### Data in this exercise
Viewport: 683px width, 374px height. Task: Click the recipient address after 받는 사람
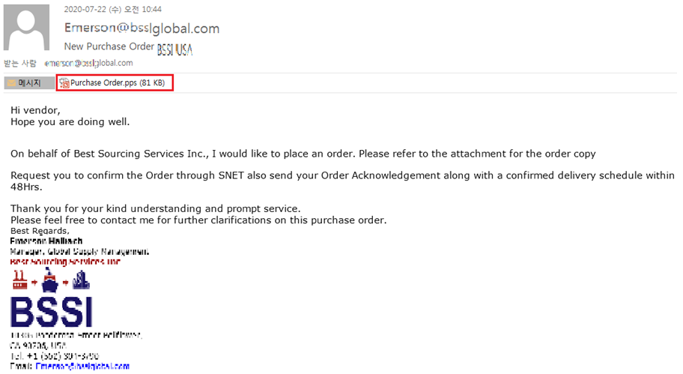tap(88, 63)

--

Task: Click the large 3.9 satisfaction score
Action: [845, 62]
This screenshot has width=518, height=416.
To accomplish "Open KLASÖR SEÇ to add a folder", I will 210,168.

* * *

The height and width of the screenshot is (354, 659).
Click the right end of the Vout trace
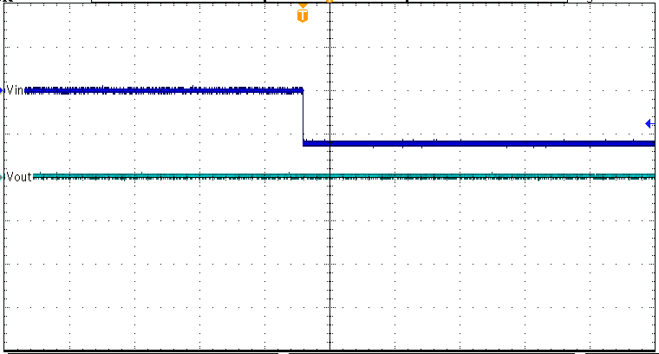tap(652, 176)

### What to work on
For this exercise, gather every line of the data that contains the word "screenshot".

### Expected output
This screenshot has width=518, height=416.
The height and width of the screenshot is (354, 659).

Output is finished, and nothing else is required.